Wondering if it will be better to use [VMEMMAP_START - VMEMMAP_END] and
[PAGE_OFFSET - PAGE_END] as floor/ceiling respectively with vmemmap_free()
and arch_remove_memory(). Not only it is safe to free all page table pages
which span over these maximum possible mapping range but also it reduces
the risk for alignment related wastage.

>
>> This can be one restrictive version of the function
>> free_empty_tables() called in case there is an overlap. So we will
>> maintain two versions for free_empty_tables(). Please correct me if
>> any the above assumptions or understanding is wrong.
>
> I'd rather have a single version of free_empty_tables(). As I said
> above, the only downside is that a partially filled pgtable page would
> not be freed even though the other entries are empty.

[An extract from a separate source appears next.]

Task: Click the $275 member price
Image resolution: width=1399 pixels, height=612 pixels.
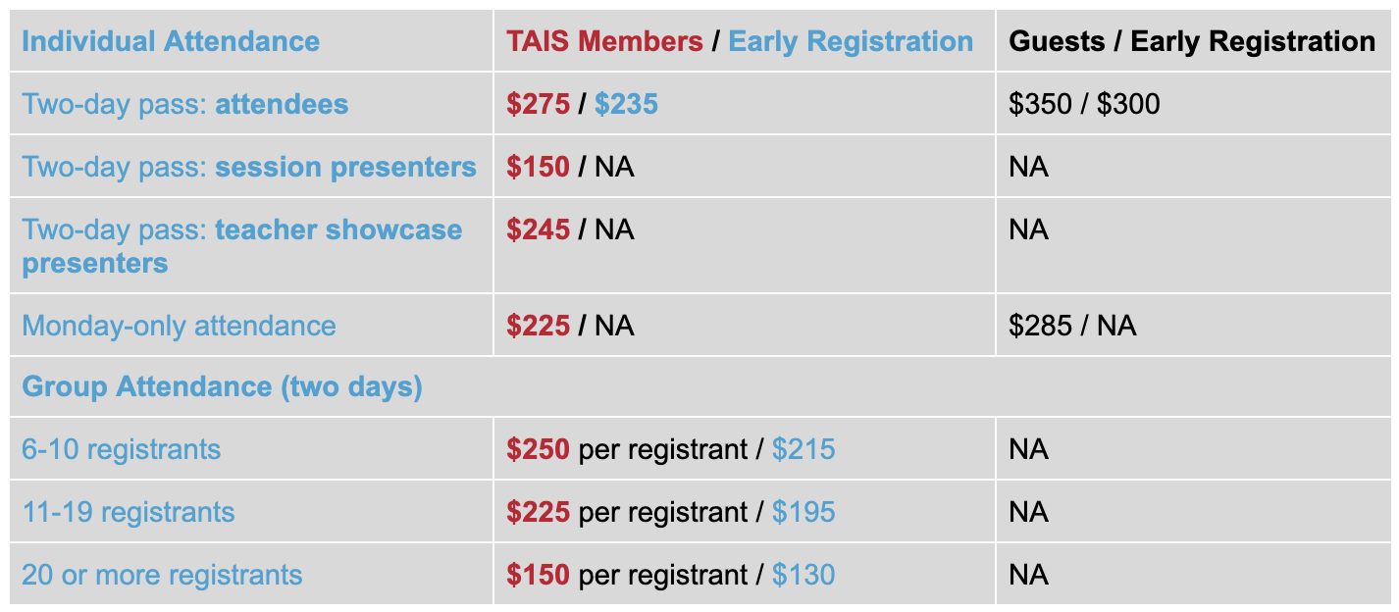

Sure. Also practically the limitation will be applicable only for vmemmap
mapping but not for linear mappings where the chances of overlap might be
negligible as it covers half kernel virtual address space.

>
>> But yes, with this we should be able to free up some possible empty page
>> table pages which were being left out in the current proposal when overlap
>> happens.
>>
>> [1] Skipping partially filled page tables
>>
>> All free_pXX_table() functions take care in avoiding freeing partially filled
>> page table pages whether they represent or ever represented linear or vmemmap
>> or vmalloc mapping in init_mm. They go over each individual entry in a given
>> page table making sure that each of them checks as pXX_none() before freeing
>> the entire page table page.
>
> Yes but that's what's causing the race with a vmalloc trying to create
> such entries.

free_pxx_table() needs to check for both floor-ceiling alignment before
making sure that the page table page is completely empty before freeing.

>
>>> Another question: could we do the page table and the actual vmemmap
>>> pages freeing in a single pass (sorry if this has been discussed
>>> before)?
>>
>> We could and some initial versions (till V5) of the series had that in fact.
>> Initially Mark Rutland had suggested to do this in two passes. Some extracts
>> from the previous discussion.
>>
>> https://lkml.org/lkml/2019/5/30/1159
>>
>> -----------------------
>> Looking at this some more, I don't think this is quite right, and tI
>> think that structure of the free_*() and remove_*() functions makes this
>> unnecessarily hard to follow. We should aim for this to be obviously
>> correct.
>>
>> The x86 code is the best template to follow here. As mentioned
>> previously, I'm fairly certain it's not entirely correct (e.g. due to
>> missing TLB maintenance), and we've already diverged a fair amount in
>> fixing up obvious issues, so we shouldn't aim to mirror it.
>>
>> I think that the structure of unmap_region() is closer to what we want
>> here -- do one pass to unmap leaf entries (and freeing the associated
>> memory if unmapping the vmemmap), then do a second pass cleaning up any
>> empty tables.
>> ----------------------
>>
>> Apart from the fact that two passes over the page table is cleaner and gives
>> us more granular and modular infrastructure to use for later purposes, it is
>> also a necessity in dealing with vmalloc-vmemmap overlap. free_empty_tables()
>> which is the second pass, can be skipped cleanly when overlap is detected.
>
> I'm fine with two passes for unmap and pgtable free for the time being
> and if they look fairly similar in a feature version, we can think of
> merging them. But for now, stick with two passes. The unmapping one in
> this patchset I think seems fine (though I haven't looked in detail).

Sure.

>
> There is also a race with ptdump that I haven't looked into.

The second patch in the series deals with that.